Anderson has been travelling and playing competitively since October, with only brief breaks in between. Originally from Calgary, he also made a trip to his old hometown of Fort McMurray, Alberta in June where he was inducted into the Sports Hall of Fame.

“I’ve played some really good golf, my name was at the top of the leaderboard quite a few times this year. The middle of the year I just kind of got burnt out,” said Anderson, who feels he’s near the peak of his career right now. He attributed that success to taking some time recently to go back to school.

“When you play so much you skip the fundamentals of alignment, posture, ball position,” he said. “I started to create bad habits in my golf swing so I needed a second set of eyes to look at my golf swing to tell me what I could work on to find some confidence and hit some good shots.”

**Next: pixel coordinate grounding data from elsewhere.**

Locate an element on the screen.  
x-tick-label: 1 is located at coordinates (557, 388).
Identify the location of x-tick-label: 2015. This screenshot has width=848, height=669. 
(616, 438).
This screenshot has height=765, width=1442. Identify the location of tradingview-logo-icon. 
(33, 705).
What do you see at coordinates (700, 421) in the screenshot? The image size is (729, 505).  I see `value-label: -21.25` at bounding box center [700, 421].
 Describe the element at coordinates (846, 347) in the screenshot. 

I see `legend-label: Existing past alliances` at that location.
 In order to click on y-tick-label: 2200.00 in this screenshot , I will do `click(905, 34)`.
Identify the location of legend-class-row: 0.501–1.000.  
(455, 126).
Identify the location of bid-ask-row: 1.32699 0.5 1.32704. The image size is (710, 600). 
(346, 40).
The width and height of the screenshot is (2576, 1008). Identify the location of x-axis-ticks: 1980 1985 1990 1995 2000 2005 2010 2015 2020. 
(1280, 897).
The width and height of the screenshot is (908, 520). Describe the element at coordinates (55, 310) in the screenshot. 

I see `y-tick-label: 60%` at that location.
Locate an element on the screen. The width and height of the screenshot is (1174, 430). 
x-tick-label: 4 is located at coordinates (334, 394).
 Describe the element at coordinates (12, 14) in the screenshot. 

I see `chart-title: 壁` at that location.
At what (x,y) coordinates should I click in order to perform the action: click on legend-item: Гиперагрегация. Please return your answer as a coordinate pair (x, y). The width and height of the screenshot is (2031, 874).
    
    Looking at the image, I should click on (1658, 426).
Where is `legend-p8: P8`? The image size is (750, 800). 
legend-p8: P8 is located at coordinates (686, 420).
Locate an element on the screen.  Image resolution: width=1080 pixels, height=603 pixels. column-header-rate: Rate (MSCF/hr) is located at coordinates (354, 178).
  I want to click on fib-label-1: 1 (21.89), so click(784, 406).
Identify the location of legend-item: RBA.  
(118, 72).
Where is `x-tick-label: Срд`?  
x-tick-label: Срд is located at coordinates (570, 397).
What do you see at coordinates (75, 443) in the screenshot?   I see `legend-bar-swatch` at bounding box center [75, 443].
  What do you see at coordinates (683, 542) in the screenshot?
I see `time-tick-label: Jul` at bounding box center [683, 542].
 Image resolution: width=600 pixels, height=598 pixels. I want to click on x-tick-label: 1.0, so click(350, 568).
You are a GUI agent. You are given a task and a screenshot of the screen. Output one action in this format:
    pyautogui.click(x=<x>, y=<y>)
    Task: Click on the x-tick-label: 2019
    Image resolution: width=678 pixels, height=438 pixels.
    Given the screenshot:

Under the advice of friend and fellow competitor David Miller, Anderson worked closely with instructor and former PGA player Ron Gring based out of Mobile, Alabama just before the Canadian Tour Championship. And it paid off — Anderson said he was striking the ball very well about two weeks before the competition and “good things were starting to happen.”

Following some R&R in town, he will be back in Columbia, South Carolina concentrating all his efforts towards the first stage of PGA Q(ualifying) School in October, a series of mini-tournaments that grant select professional golfers membership to the PGA Tour.

“Ultimately, where I am in my career, that’s what it comes down to is moving on to the next level,” said Anderson.

“I know I’m good enough to play with (the best players in the world), I just need to get there.”